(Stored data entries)
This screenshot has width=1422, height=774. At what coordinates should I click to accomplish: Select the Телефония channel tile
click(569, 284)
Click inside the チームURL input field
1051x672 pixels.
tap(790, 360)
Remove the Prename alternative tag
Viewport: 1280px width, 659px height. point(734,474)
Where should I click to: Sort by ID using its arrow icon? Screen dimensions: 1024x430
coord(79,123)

### What to do
Every line from the one containing "1051x672 pixels." to the close of the records must be reproduced exactly. Include both ends and nothing more.

### Result of this task
1051x672 pixels.
tap(790, 360)
Remove the Prename alternative tag
Viewport: 1280px width, 659px height. point(734,474)
Where should I click to: Sort by ID using its arrow icon? Screen dimensions: 1024x430
coord(79,123)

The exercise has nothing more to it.